5.- La confrontación con Estados Unidos. La decisión del Presidente de liberar a Guzmán López, sin una decisión inmediata de reordenar su captura, dejó al Presidente en una ruta de confrontación con Washington. Las primeras señales se vieron la semana pasada en el Capitolio. La estrategia de no combatir a los cárteles es relativa. En secreto México colabora con Estados Unidos, pero el problema, se quejan los estadounidenses, es que ese apoyo es parcial y marginal. Esa indecisión lleva a falta de compromiso, como se quejó el gobierno estadounidense la semana pasada de López Obrador, y conducirá a un choque por incumplir con acuerdos bilaterales de combate al crimen organizado trasnacional. El Presidente no está viendo que desde que se resolvió el tema de los aranceles, el siguiente en la lista de presiones sería el de las drogas, que nunca terminó de alejarse. Culiacán les ha dado el pretexto perfecto, y será un nuevo tema en la campaña negativa en Estados Unidos.

Estas crisis encierran una serie de realidades objetivas que afrontará el Presidente. La más delicada es cómo poder recuperar el Estado de derecho, porque tiene un problema de fondo: no acepta que se ha perdido.
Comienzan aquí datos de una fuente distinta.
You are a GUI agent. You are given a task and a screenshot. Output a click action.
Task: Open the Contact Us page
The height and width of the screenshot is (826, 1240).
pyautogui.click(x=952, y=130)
La negación absoluta impedirá encontrar una solución a un problema que, como se vio en Culiacán, se acentuará, en buena parte por un efecto paralelo, con el Cártel Jalisco Nueva Generación y Los Zetas, enemigos del Cártel de Sinaloa, que al ver cómo operó tácticamente y su capacidad de fuego, los hará elevar la calidad de sus armas y la sofisticación de sus estrategias, convirtiendo a México en un campo de batalla de tres ejércitos irregulares de criminales, frente a un Estado que, por alguna razón cada vez más sospechosa, no los combate, salvo con prédicas, que, con todo respeto, al Presidente no le sirven para nada.